***** Provided information
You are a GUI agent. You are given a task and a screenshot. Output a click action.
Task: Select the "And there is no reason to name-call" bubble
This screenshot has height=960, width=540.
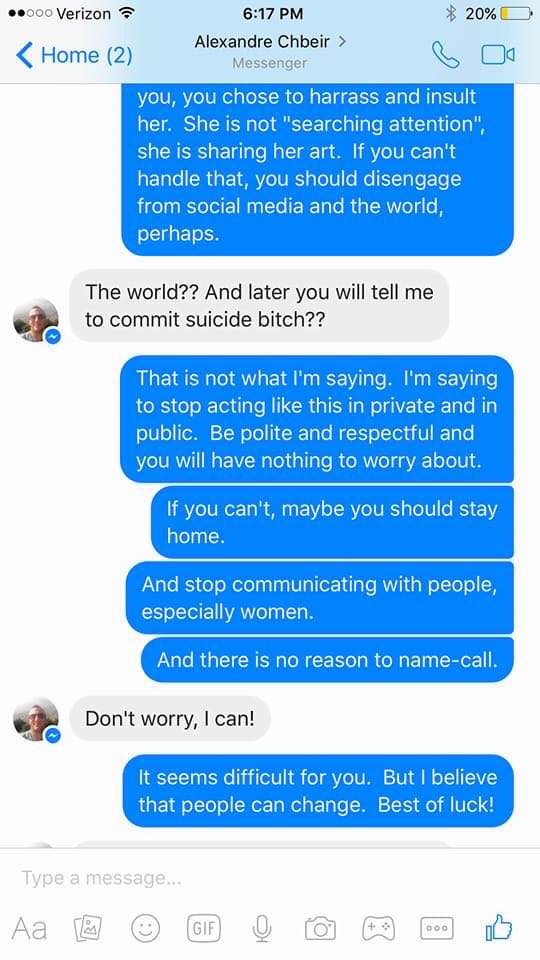328,660
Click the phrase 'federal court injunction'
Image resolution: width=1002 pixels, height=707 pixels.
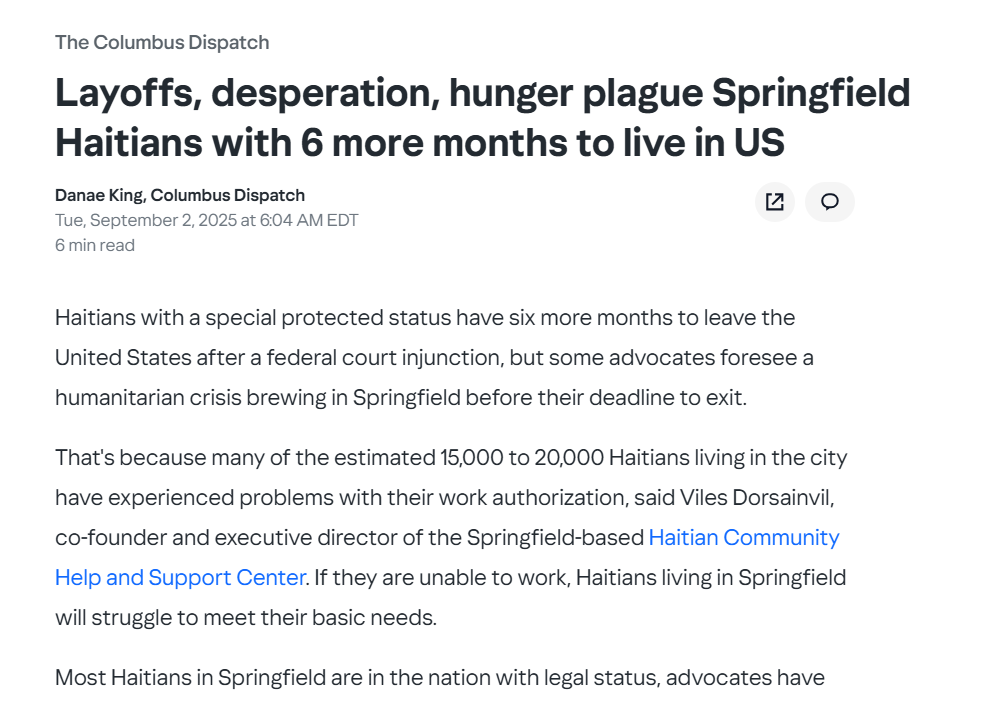(x=383, y=357)
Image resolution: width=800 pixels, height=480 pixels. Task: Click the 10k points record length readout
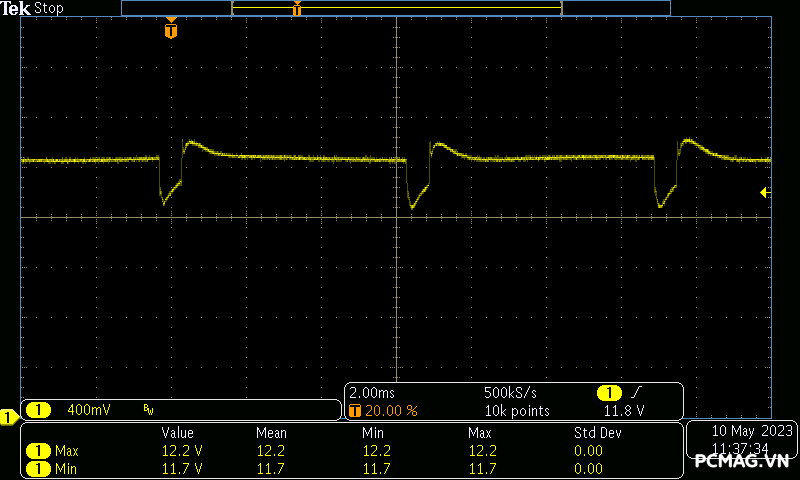click(517, 410)
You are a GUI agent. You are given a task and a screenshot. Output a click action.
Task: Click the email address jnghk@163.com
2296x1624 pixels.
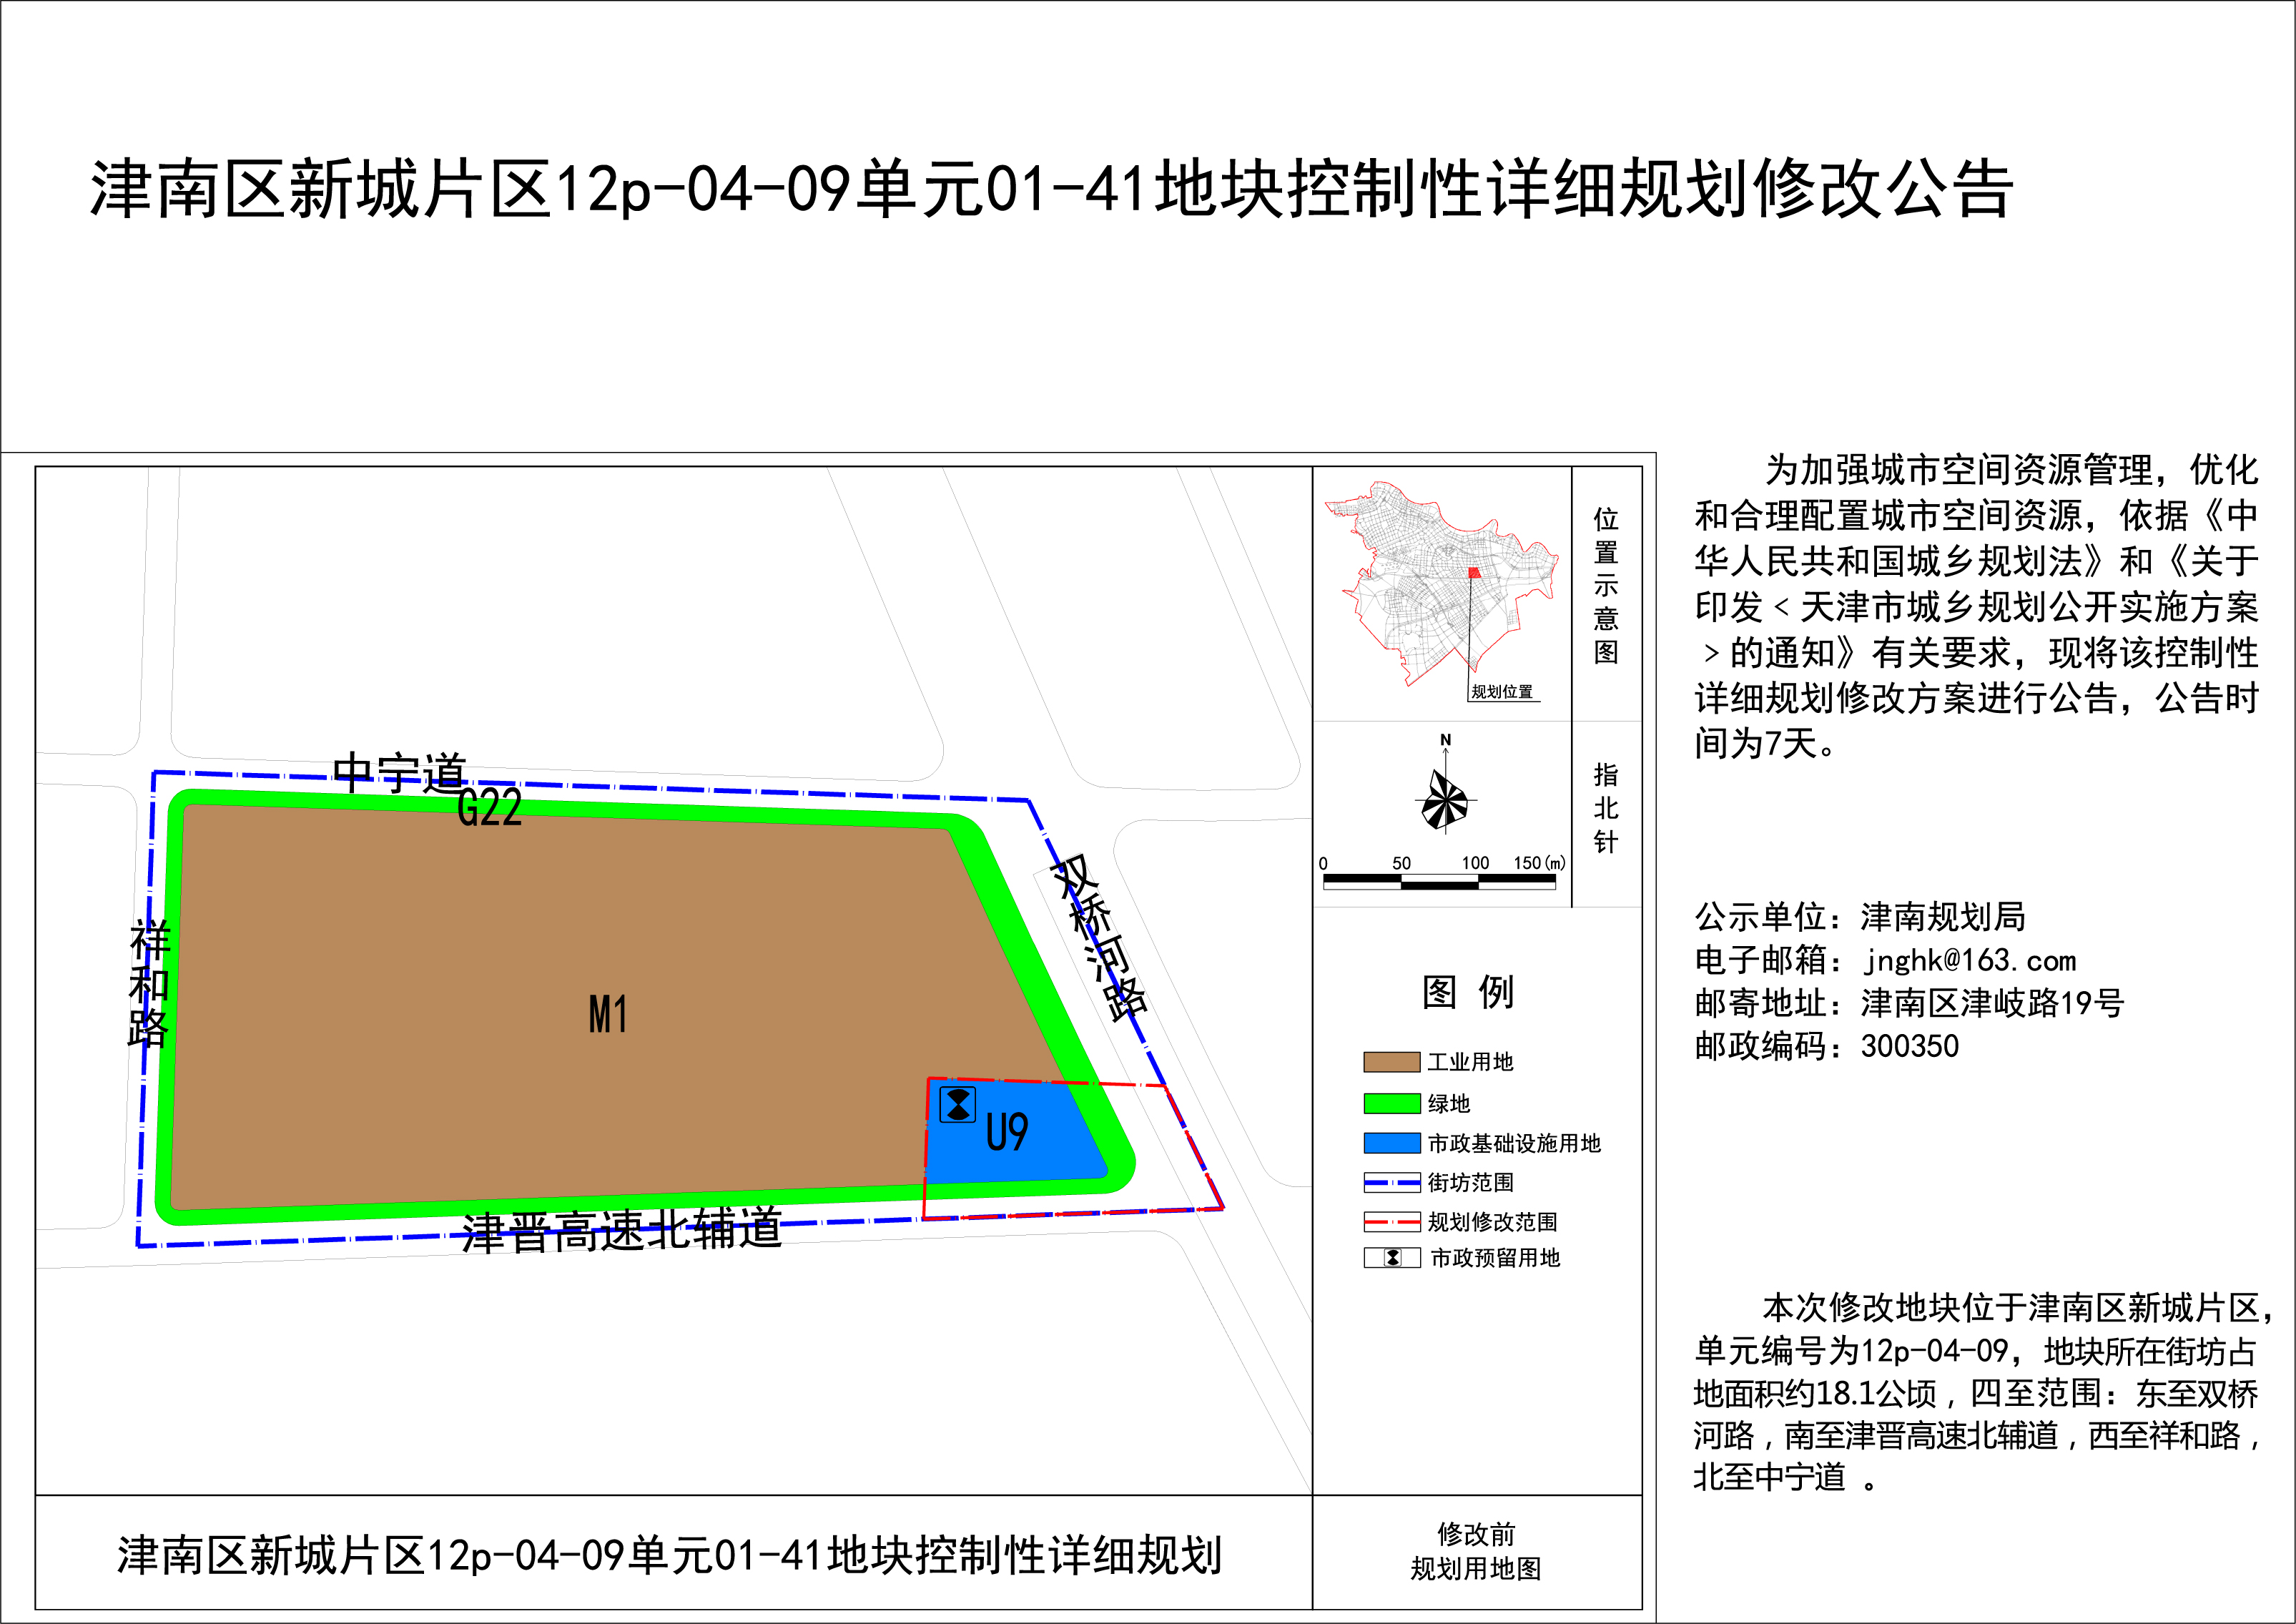point(1969,960)
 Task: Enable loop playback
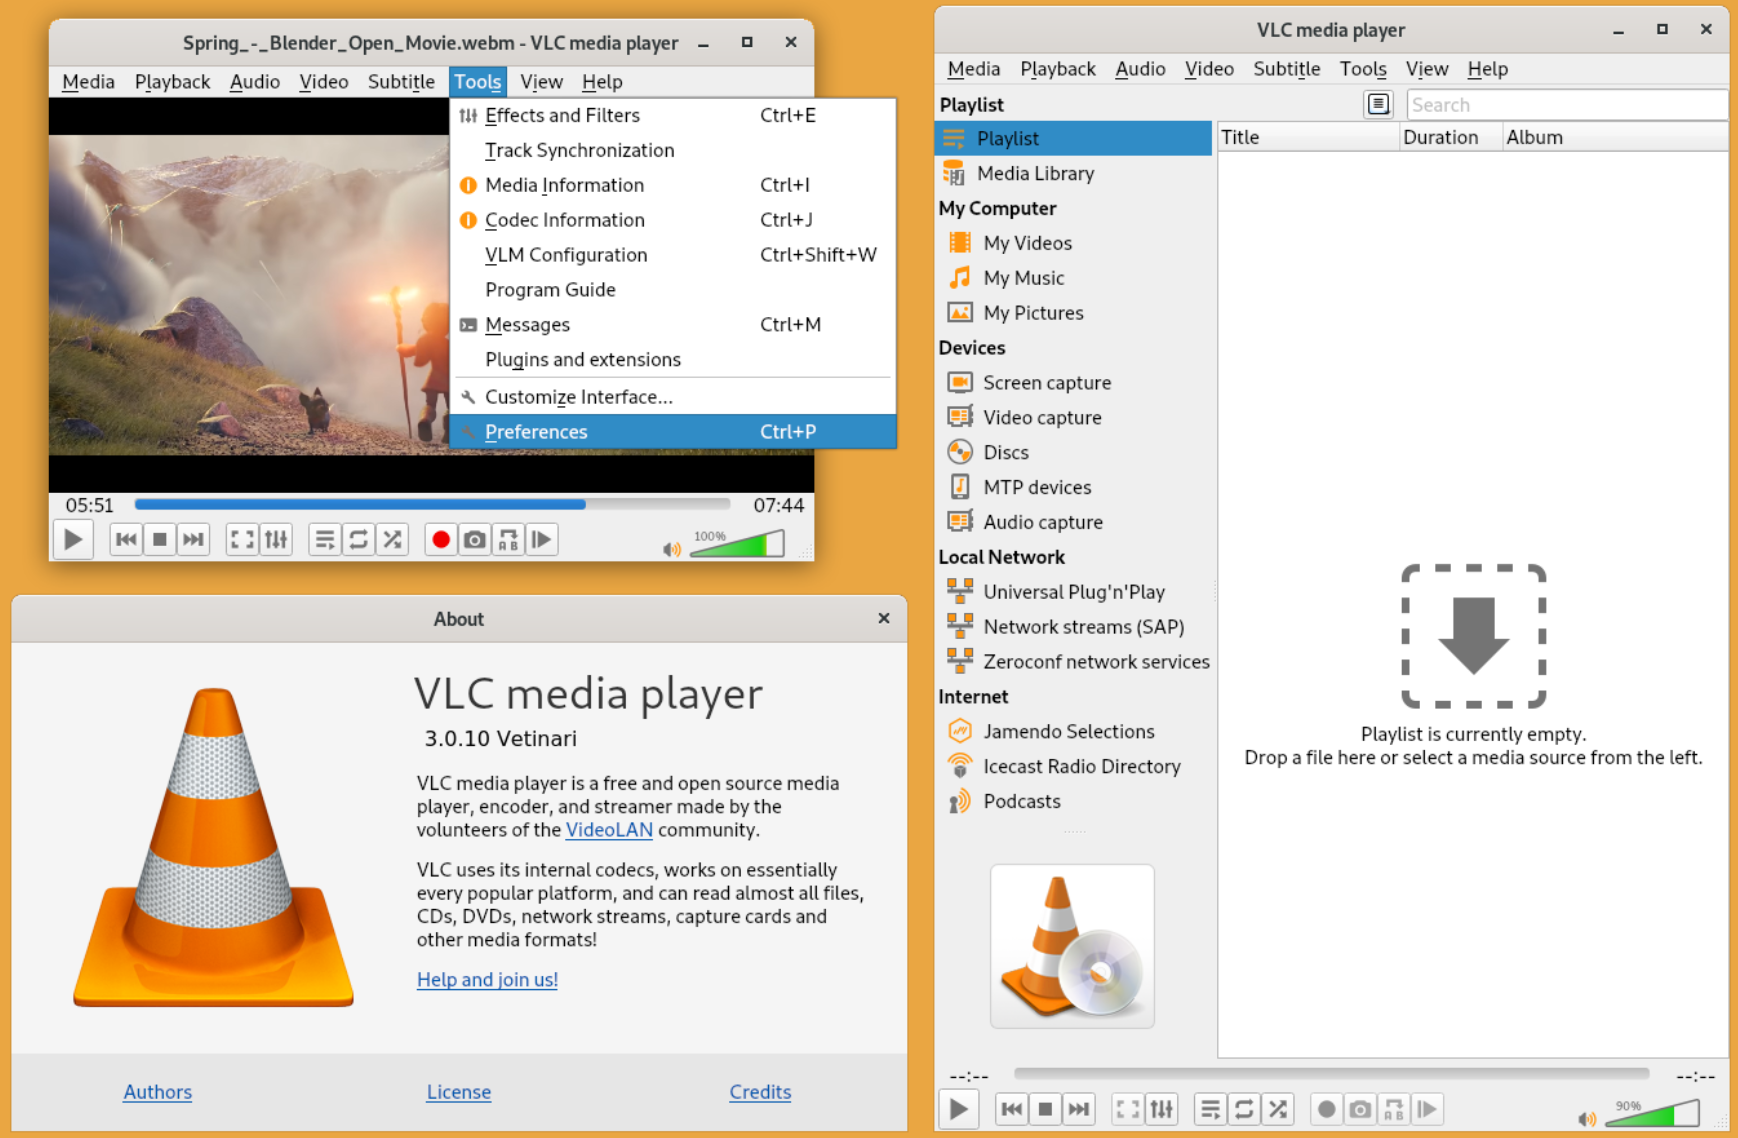click(x=358, y=539)
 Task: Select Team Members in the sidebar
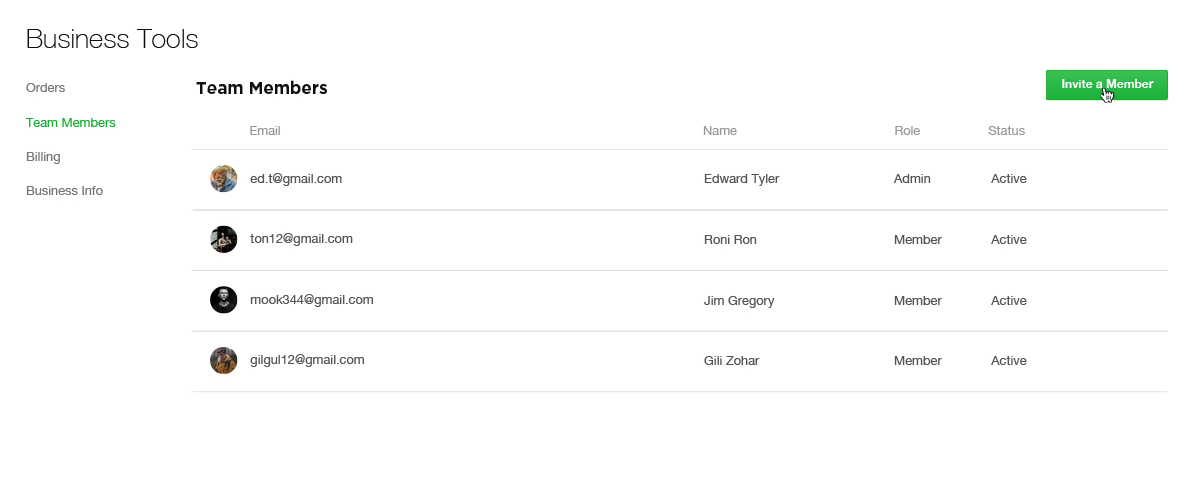[71, 123]

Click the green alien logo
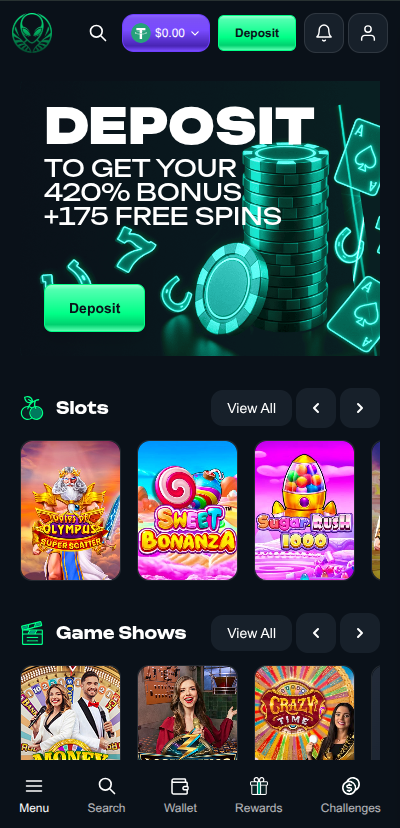click(x=32, y=33)

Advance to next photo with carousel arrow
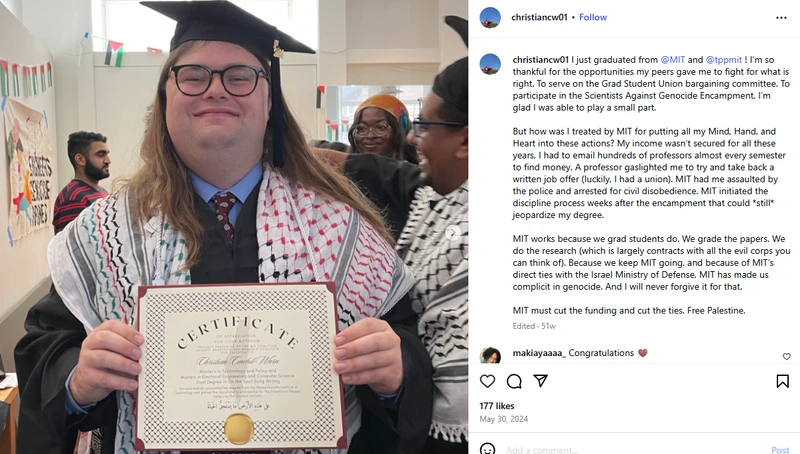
**********
**Requirement**
Reproduce the material from the line containing "Click the green alien logo" through the end, with every coordinate in the answers offset by 96. Leave the pictures out.

**Exercise output**
Click the green alien logo
click(x=128, y=129)

Advance to next photo with carousel arrow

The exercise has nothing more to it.